Authors: Thomas Bessy, Anthony Martinez, Camille Baquerre, Corinne Grégoire, Aurélie Batut, Aurore Berthelin, Louise Dubuisson, Séverine Teluob, Audrey Azéma, Laurène Roussel Berlier, Damien Lelièvre, and Alexandre Guichard
Lab on a Chip, 03 December 2025
NETRI’s DuaLink-MEA platform and Maestro MEA electrophysiology enable physiologically relevant analysis of neuron–keratinocyte interactions in a human sensory organ-on-chip model.
The skin is a highly dynamic sensory organ, but modeling how sensory neurons interact with skin cells in vitro remains challenging. Traditional skin models often lack neuronal components entirely, and many neuronal culture systems cannot accurately model how peripheral sensory networks are organized and function in vivo. In this study, researchers from NETRI and EPISKIN/L’Oréal developed a human-relevant organ-on-chip platform combining human iPSC-derived sensory neurons and keratinocytes within MEA-integrated microfluidic devices.

## What to do
**A)** Copy the organ-on-chip article summary word for word, from "Authors: Thomas Bessy, Anthony" up to and including "sensory organ-on-chip model.".
**B)** Write the next part of the organ-on-chip article summary, picking up right after its last sentence.

## Dataset records
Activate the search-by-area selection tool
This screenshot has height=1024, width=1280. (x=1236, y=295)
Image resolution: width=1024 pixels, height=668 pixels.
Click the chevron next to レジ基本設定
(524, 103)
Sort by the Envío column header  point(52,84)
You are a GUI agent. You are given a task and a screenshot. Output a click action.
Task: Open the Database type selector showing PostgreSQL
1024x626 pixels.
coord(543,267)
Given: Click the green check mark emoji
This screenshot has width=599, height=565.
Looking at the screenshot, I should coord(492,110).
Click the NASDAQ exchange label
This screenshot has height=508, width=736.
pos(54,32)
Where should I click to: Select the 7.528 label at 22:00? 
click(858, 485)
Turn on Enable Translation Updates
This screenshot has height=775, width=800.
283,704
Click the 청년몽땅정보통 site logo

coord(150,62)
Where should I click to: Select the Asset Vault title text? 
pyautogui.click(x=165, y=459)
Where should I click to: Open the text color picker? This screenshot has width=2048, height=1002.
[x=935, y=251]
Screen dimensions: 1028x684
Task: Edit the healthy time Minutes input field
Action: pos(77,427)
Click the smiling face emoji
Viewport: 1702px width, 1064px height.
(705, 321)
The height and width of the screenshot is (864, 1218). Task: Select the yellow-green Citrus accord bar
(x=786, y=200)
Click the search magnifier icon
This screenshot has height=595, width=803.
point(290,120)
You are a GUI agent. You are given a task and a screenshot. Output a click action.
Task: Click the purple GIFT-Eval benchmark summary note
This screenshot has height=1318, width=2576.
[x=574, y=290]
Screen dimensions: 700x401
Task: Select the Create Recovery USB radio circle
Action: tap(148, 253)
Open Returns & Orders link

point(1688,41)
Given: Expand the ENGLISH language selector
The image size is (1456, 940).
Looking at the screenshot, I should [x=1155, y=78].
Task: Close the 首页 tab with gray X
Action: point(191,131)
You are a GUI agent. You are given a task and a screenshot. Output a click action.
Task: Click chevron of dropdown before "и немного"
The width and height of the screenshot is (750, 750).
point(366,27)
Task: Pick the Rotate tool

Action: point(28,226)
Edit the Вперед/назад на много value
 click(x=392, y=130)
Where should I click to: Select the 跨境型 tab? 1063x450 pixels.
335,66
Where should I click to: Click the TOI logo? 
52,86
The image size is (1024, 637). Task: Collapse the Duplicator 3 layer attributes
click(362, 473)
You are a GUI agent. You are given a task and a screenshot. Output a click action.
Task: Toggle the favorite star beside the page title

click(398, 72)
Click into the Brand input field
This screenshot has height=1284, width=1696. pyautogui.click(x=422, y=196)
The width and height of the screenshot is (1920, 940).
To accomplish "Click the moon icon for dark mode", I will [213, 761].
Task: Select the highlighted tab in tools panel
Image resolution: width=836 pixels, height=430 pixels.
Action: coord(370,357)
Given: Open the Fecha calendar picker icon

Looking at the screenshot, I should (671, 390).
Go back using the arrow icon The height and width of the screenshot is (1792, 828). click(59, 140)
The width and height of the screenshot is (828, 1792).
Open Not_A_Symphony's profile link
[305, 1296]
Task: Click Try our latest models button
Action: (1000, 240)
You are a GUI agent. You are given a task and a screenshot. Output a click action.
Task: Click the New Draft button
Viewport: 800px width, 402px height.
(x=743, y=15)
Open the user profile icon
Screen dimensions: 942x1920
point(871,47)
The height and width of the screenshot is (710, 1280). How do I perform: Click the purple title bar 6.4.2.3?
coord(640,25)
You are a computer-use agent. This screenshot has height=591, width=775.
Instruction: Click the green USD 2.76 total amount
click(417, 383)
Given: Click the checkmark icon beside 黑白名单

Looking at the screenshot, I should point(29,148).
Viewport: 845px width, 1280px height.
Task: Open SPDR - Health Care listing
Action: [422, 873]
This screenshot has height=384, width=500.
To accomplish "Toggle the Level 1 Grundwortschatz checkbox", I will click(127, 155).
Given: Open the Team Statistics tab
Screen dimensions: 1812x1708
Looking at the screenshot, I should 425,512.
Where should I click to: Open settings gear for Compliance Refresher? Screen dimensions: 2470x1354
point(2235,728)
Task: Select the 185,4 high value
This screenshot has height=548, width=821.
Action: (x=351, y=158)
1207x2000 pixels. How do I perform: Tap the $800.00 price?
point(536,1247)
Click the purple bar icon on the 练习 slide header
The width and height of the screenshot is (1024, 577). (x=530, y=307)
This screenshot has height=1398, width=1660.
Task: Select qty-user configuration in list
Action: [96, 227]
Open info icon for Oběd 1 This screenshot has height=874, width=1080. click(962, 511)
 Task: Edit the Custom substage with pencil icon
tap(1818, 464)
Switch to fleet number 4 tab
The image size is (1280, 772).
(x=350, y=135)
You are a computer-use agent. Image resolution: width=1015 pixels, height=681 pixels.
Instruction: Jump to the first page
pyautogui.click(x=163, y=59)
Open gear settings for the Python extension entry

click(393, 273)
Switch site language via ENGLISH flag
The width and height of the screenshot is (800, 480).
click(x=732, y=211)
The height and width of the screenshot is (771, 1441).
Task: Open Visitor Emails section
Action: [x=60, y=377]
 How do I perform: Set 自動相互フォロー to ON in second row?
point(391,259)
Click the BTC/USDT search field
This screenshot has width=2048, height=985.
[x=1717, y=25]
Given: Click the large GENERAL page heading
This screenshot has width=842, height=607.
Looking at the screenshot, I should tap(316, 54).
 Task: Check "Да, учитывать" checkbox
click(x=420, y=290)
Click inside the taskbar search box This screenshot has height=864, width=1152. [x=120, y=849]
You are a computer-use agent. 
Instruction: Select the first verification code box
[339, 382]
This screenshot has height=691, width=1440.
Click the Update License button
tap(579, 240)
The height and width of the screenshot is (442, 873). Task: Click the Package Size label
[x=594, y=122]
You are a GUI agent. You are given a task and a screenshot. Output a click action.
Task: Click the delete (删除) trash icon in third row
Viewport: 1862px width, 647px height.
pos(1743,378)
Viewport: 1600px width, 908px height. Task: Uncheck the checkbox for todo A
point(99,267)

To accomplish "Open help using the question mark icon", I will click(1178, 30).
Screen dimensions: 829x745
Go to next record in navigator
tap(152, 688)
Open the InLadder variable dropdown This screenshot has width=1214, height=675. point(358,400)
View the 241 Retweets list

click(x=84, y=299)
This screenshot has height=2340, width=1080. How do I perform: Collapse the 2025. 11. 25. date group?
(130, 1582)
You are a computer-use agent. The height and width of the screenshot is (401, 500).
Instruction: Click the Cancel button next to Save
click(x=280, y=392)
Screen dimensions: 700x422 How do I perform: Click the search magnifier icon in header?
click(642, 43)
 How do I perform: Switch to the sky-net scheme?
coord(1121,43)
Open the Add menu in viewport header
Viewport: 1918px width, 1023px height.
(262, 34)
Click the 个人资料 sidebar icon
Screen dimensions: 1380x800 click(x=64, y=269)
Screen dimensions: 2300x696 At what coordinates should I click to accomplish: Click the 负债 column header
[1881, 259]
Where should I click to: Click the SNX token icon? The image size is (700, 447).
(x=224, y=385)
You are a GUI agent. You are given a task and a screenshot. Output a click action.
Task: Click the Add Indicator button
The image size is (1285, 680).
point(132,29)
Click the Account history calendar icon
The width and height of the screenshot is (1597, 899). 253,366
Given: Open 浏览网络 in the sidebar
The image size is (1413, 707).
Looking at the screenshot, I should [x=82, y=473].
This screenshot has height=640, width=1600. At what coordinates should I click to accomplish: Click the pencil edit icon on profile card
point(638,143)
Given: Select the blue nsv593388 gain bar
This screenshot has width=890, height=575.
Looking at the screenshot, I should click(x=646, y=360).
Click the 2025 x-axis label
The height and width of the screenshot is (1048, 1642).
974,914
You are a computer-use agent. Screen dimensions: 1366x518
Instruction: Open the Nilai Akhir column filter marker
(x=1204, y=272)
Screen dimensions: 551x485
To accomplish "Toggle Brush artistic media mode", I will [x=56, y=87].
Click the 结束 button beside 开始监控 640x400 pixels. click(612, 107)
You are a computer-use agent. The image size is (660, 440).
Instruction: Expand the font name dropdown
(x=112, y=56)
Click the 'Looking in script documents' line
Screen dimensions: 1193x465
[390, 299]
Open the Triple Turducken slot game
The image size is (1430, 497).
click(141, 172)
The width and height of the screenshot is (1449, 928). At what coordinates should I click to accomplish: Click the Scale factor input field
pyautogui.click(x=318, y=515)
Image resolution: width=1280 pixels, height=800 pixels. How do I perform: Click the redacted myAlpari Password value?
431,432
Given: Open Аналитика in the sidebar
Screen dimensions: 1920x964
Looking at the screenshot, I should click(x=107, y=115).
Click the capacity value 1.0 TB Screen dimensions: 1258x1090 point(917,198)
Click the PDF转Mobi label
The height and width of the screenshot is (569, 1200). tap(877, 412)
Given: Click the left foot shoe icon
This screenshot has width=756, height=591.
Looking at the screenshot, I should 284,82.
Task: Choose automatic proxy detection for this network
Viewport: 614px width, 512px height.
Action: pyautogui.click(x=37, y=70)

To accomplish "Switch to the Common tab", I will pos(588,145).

## Results by task
**A)**
Authors: Thomas Bessy, Anthony Martinez, Camille Baquerre, Corinne Grégoire, Aurélie Batut, Aurore Berthelin, Louise Dubuisson, Séverine Teluob, Audrey Azéma, Laurène Roussel Berlier, Damien Lelièvre, and Alexandre Guichard
Lab on a Chip, 03 December 2025
NETRI’s DuaLink-MEA platform and Maestro MEA electrophysiology enable physiologically relevant analysis of neuron–keratinocyte interactions in a human sensory organ-on-chip model.

**B)**
Using NETRI’s DuaLink-MEA platform and Axion BioSystems’ Maestro MEA system, the team created compartmentalized cultures that separate neuronal cell bodies from distal axonal endings while enabling controlled interactions with keratinocytes. This microfluidic architecture allowed selective stimulation of neuronal terminals under physiologically relevant conditions while supporting real-time electrophysiological recordings.
The researchers showed that sensory neurons expressed key nociceptor markers and exhibited robust functional responses to thermal and chemical stimulation, including ATP and lactic acid exposure. Co-culture with keratinocytes supported neurite regrowth and enabled investigation of neuron–keratinocyte communication pathways involved in sensory signaling, inflammation, pain, and itch.
Together, this work establishes a scalable, human-relevant platform for studying neurocutaneous interactions and sensory modulation in vitro, supporting future therapeutic screening and development for skin disorders and sensory dysfunction.